## WHAT NEEDS TO BE DONE
In your copy of the entries below, keep every word exactly and leave out all images.
#####
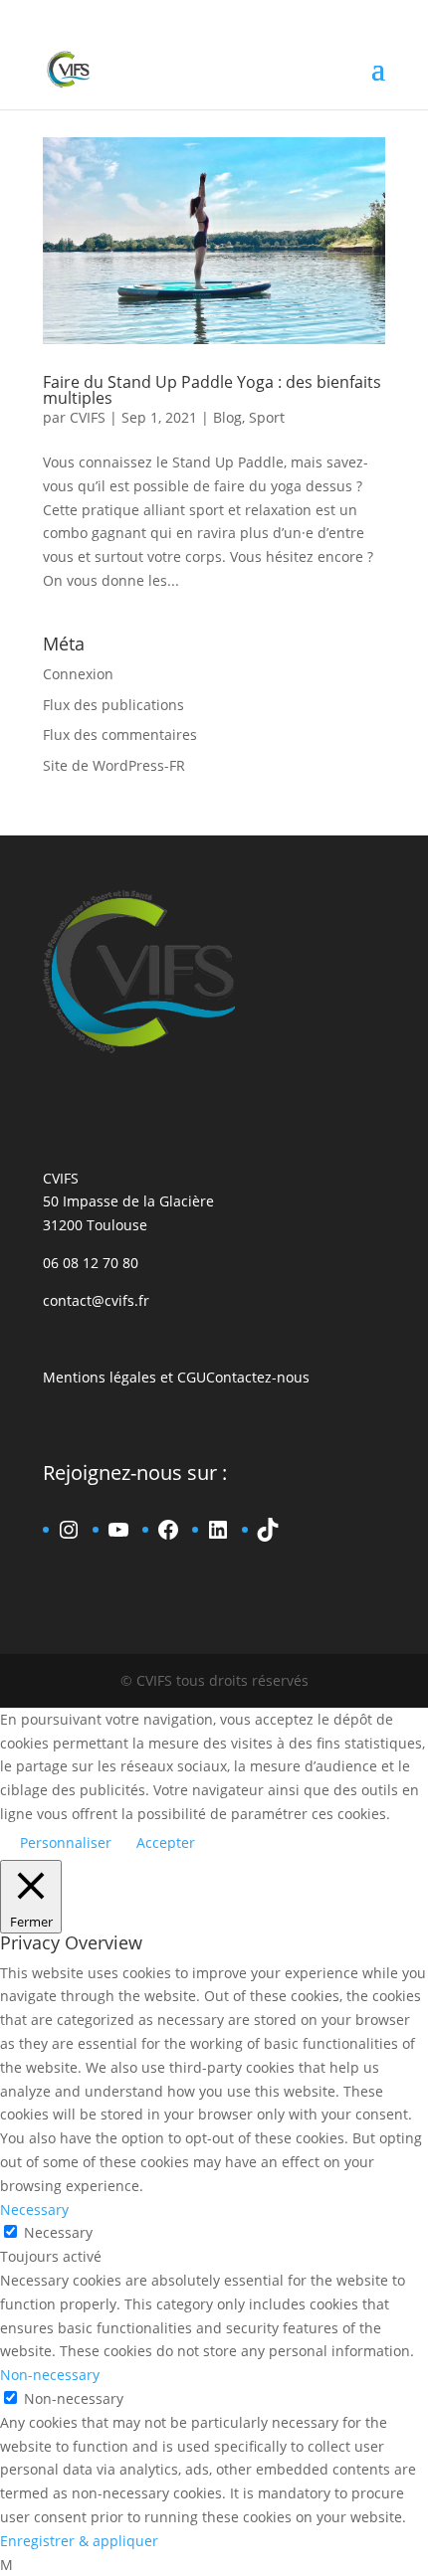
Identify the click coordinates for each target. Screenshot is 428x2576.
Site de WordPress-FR (114, 765)
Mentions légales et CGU (124, 1377)
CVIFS (88, 417)
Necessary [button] (34, 2209)
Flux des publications (113, 704)
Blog (227, 417)
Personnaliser (65, 1842)
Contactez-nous (258, 1377)
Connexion (78, 673)
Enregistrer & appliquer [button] (79, 2540)
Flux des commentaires (120, 734)
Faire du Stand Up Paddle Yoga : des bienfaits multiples (212, 390)
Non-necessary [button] (50, 2374)
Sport (267, 417)
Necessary (58, 2232)
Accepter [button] (165, 1842)
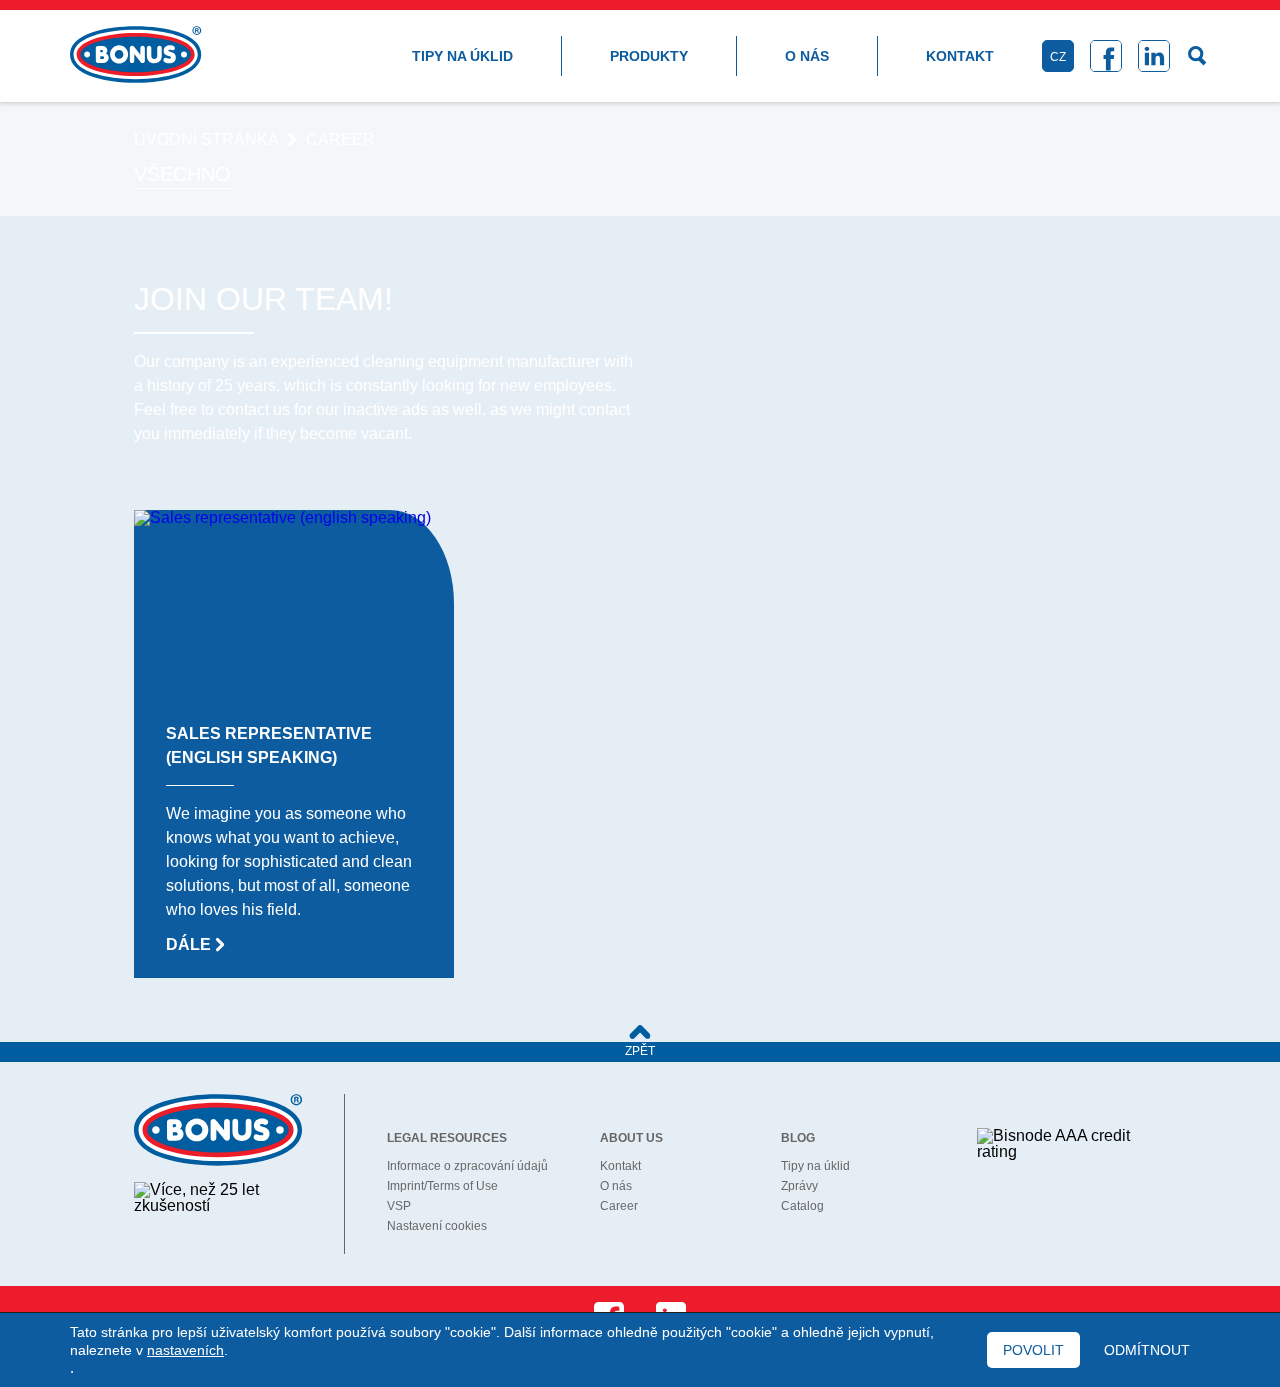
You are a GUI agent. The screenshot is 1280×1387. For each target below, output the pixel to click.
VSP (399, 1206)
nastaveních (185, 1350)
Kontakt (960, 56)
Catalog (802, 1206)
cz (1058, 57)
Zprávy (799, 1186)
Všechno (182, 174)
#####
## TASK RESULT
Identify the click coordinates for each target. Screenshot is 428x2576.
Site de WordPress-FR (114, 765)
Mentions légales et CGU (124, 1377)
CVIFS (88, 417)
Necessary [button] (34, 2209)
Flux des publications (113, 704)
Blog (227, 417)
Personnaliser (65, 1842)
Contactez-nous (258, 1377)
Connexion (78, 673)
Enregistrer & appliquer [button] (79, 2540)
Flux des commentaires (120, 734)
Faire du Stand Up Paddle Yoga : des bienfaits multiples (212, 390)
Non-necessary [button] (50, 2374)
Sport (267, 417)
Necessary (58, 2232)
Accepter [button] (165, 1842)
You are a GUI agent. The screenshot is 1280×1387. For each target below, output the pixel to click.
VSP (399, 1206)
nastaveních (185, 1350)
Kontakt (960, 56)
Catalog (802, 1206)
cz (1058, 57)
Zprávy (799, 1186)
Všechno (182, 174)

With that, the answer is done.